[Word and element location rows]

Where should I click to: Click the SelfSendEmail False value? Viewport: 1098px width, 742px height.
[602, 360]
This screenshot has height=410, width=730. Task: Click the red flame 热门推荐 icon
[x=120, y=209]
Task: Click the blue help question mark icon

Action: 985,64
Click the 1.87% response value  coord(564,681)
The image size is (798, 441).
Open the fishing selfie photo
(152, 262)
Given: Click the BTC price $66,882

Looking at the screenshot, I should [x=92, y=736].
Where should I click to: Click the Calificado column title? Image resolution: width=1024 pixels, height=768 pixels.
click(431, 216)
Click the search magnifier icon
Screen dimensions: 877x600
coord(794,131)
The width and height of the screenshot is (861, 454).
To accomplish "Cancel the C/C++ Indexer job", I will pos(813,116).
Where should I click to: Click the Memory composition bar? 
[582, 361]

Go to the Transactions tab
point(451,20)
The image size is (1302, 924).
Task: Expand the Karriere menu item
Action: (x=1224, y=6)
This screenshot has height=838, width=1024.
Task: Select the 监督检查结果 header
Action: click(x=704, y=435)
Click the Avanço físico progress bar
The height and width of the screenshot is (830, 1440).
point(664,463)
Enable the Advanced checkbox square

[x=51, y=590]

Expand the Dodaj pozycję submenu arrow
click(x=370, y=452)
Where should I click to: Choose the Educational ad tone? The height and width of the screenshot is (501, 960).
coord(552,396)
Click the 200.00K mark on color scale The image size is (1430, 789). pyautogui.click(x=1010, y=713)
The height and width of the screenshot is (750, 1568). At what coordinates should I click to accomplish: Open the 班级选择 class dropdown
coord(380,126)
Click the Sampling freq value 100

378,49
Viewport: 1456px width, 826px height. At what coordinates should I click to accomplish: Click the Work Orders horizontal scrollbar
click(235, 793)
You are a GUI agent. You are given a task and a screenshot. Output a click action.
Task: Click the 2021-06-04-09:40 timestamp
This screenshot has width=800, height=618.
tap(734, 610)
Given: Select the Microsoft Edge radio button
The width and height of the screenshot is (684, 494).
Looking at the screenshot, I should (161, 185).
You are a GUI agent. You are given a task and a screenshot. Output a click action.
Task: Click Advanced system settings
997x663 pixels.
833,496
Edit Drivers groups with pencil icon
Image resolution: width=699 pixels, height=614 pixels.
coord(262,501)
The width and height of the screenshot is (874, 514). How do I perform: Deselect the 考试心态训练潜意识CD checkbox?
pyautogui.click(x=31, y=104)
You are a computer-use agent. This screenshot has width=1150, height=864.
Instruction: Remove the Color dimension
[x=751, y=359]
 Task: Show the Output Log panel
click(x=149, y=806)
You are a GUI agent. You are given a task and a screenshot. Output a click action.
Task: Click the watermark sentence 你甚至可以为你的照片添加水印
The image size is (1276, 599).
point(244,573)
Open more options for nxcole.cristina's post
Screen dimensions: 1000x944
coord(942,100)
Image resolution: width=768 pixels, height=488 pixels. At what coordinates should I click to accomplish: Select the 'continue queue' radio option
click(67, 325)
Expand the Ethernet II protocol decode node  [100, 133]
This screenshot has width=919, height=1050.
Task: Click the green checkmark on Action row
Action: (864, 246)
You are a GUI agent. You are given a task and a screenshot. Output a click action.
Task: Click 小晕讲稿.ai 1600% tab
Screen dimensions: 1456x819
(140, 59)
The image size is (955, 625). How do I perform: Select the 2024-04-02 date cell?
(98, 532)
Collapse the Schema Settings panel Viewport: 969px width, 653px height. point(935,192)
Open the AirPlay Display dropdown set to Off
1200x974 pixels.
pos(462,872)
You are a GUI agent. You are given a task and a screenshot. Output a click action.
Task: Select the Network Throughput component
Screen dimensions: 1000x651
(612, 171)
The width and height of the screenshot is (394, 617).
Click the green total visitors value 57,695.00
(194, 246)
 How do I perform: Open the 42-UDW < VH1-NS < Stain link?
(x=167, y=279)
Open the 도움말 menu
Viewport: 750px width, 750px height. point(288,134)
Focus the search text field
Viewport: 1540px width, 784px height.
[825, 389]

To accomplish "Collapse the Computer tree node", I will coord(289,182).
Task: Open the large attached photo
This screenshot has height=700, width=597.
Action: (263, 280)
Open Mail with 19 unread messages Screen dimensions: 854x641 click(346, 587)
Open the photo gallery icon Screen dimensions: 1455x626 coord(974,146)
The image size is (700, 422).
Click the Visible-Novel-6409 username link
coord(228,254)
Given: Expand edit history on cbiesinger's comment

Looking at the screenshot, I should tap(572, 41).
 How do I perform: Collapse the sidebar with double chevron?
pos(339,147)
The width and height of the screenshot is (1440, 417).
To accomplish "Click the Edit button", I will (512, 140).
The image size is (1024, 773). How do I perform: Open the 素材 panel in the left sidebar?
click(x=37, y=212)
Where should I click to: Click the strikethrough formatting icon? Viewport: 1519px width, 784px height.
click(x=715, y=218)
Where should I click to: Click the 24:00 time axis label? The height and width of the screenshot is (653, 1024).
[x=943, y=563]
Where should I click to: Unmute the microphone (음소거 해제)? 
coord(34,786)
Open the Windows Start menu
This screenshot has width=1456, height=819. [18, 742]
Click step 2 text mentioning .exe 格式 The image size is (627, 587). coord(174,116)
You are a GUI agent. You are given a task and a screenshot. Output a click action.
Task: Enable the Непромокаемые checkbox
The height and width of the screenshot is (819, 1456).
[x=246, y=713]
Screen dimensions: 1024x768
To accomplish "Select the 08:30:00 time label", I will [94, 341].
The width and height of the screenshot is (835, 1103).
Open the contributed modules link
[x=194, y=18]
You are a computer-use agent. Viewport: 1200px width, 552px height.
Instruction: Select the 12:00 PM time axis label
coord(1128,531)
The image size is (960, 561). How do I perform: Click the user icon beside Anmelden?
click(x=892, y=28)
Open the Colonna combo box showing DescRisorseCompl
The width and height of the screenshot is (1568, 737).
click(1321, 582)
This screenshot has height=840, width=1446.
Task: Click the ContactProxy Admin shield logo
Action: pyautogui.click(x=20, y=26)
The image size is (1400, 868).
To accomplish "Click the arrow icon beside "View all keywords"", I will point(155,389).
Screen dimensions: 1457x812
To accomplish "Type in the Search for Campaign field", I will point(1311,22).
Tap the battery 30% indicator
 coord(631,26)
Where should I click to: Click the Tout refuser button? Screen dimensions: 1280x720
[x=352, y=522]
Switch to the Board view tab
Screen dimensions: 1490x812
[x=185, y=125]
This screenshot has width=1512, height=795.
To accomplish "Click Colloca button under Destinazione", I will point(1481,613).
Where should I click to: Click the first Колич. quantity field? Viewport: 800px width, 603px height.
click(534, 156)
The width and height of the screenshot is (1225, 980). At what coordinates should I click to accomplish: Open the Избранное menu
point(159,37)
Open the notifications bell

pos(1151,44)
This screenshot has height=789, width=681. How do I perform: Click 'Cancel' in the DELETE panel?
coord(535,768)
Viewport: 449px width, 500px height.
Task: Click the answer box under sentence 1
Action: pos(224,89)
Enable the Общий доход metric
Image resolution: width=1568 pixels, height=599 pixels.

| What to work on |
List every line of the rows above that contains the string "button".

| Exercise solution |
Given: Select the Microsoft Edge radio button
To accomplish "Click the Edit button", I will (512, 140).
Where should I click to: Click the Tout refuser button? Screen dimensions: 1280x720
To accomplish "Click Colloca button under Destinazione", I will point(1481,613).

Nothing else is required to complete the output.